Critique has included the low number of pre-orders on the device as well as the lack of appeal to the Apple core customer. The authors are absolutely correct in those assessments. The phone likely won't appeal to the die-hards, and the lack of pre-orders is probably a function of this lack of appeal to the population that pre-orders. I wouldn't expect to see people camping out for this phone.
The Target Customer
Tim Cook is well aware of the fact that the core customer isn't looking for a smaller phone - he introduced a larger phone just last year. Rather, the iPhone SE replaces the iPhone 4S and 5C, not the 6 or the 6S. Apple's challenge in India has been the price point of its flagship phones. Until just a few weeks ago, Apple continued to sell the 4S in India for $175 as the average consumer cannot afford the higher-end model. With 2013 GDP per capita approaching $1,500, it's no wonder that the $649 base model iPhone 6 is not a best seller. However, Mr. Cook knows what the chart below looks like, and he knows that it's worth hooking the country on the iOS platform since one day in the near future Indians will be able to afford the higher-end products.
A Sticky Platform
Hooking customers on iPhones is a great plan. Apple retains over 83% of its customers on the iPhone platform and that means recurring revenue. Include the cross-sell on the iPad, the Apple Watch, Mac, and the rest of the Apple universe and it's quite clear that the company is positioning for the next decade of growth by establishing a foothold in the Far East.

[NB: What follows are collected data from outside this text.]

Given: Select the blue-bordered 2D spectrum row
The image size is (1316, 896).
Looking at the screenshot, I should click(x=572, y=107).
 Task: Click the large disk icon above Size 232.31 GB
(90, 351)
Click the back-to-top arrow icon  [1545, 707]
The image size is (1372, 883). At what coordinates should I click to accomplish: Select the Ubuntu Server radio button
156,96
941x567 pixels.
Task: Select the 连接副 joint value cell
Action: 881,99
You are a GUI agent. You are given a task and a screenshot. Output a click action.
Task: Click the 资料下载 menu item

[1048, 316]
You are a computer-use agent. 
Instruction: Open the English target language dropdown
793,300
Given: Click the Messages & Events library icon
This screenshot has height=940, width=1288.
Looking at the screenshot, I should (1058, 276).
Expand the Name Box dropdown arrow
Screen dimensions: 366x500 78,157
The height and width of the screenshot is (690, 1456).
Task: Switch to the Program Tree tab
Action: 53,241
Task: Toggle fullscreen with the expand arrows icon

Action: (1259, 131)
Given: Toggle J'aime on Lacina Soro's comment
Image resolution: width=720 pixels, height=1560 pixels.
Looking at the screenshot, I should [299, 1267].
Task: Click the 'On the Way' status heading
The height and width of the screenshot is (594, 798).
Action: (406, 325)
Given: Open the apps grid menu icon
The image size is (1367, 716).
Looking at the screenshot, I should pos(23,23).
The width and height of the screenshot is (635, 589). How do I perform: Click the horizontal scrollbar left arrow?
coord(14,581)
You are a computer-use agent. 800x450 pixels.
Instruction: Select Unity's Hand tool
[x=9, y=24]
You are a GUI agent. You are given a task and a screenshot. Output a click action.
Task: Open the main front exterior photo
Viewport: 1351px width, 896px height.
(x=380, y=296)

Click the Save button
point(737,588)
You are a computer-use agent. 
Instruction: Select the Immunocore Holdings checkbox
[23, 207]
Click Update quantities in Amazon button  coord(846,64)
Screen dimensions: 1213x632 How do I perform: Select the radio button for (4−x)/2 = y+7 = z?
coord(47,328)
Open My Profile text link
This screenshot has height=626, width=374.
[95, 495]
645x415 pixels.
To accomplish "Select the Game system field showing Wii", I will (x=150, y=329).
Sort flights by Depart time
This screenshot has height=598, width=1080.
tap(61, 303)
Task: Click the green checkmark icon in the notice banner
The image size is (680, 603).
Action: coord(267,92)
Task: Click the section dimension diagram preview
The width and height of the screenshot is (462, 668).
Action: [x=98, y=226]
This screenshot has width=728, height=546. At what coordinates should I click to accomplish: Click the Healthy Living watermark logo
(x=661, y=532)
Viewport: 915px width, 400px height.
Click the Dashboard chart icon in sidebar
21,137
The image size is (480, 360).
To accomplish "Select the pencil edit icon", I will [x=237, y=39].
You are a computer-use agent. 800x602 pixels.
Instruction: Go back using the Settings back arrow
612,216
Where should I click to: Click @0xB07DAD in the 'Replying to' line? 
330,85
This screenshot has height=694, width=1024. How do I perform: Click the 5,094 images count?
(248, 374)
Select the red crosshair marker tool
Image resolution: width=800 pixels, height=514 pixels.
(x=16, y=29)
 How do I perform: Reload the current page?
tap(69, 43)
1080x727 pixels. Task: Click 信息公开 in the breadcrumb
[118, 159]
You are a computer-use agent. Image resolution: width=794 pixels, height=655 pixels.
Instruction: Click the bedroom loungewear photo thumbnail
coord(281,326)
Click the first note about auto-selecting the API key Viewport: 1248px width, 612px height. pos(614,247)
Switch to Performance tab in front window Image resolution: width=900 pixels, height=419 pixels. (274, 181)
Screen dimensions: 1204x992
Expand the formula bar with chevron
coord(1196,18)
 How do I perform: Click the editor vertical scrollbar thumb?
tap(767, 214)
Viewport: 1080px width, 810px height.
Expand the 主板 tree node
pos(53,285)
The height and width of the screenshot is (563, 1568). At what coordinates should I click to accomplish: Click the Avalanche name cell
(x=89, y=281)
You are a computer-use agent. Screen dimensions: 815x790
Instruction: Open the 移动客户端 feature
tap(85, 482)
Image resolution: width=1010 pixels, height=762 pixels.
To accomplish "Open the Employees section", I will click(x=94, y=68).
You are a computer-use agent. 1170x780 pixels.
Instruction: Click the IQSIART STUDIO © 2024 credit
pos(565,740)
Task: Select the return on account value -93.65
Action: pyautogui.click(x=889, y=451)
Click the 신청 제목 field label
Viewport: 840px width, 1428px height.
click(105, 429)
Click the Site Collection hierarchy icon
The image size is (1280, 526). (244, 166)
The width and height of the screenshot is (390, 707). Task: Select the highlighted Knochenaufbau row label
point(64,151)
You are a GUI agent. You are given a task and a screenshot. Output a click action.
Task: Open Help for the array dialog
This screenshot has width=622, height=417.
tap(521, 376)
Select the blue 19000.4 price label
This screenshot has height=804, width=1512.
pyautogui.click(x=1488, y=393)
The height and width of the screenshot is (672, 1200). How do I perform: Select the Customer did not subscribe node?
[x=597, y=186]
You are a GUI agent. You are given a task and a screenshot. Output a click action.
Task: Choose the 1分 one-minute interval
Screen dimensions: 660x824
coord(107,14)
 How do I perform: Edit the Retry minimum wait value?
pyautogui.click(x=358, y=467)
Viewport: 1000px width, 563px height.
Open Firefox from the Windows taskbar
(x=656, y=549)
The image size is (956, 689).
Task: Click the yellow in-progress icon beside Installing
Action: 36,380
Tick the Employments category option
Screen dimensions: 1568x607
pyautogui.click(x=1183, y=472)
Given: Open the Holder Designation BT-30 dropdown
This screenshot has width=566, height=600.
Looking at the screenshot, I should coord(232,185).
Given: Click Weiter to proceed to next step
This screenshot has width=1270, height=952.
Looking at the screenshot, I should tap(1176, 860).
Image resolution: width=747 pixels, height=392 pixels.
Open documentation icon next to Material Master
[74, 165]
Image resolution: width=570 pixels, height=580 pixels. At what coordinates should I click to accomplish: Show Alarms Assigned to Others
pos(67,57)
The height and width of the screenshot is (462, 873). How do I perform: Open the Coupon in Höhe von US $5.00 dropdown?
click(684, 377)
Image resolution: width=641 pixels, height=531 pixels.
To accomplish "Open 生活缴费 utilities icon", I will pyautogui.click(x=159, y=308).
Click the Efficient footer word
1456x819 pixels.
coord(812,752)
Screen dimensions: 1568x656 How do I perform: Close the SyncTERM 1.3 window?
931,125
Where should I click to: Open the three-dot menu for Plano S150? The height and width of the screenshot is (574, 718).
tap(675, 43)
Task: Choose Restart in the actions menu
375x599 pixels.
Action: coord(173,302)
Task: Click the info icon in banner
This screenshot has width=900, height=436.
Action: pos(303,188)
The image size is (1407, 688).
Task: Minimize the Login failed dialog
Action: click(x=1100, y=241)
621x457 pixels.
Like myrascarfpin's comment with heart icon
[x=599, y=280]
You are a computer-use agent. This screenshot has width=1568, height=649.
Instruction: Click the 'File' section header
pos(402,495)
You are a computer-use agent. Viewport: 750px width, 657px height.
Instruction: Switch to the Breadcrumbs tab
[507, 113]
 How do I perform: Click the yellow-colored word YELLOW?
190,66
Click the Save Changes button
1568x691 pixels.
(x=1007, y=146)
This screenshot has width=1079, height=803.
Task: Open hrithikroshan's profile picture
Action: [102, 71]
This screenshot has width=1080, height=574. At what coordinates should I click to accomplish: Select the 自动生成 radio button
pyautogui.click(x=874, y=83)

Gauging interest generated by the phone, Google search results show impressive interest in the Far East, and especially in lower-income areas.
The Bottom Line
Don't expect the iPhone SE to make a major contribution at the top or bottom line this year. That was never part of the plan. However, over the next decade as the target customer of the phone enters the middle class, they will be the source of growth for Apple. AAPL's decision to stop selling older models and to replace them with the SE was in order to make an excellent first impression.
Disclosure: I am/we are long AAPL.
I wrote this article myself, and it expresses my own opinions. I am not receiving compensation for it (other than from Seeking Alpha). I have no business relationship with any company whose stock is mentioned in this article.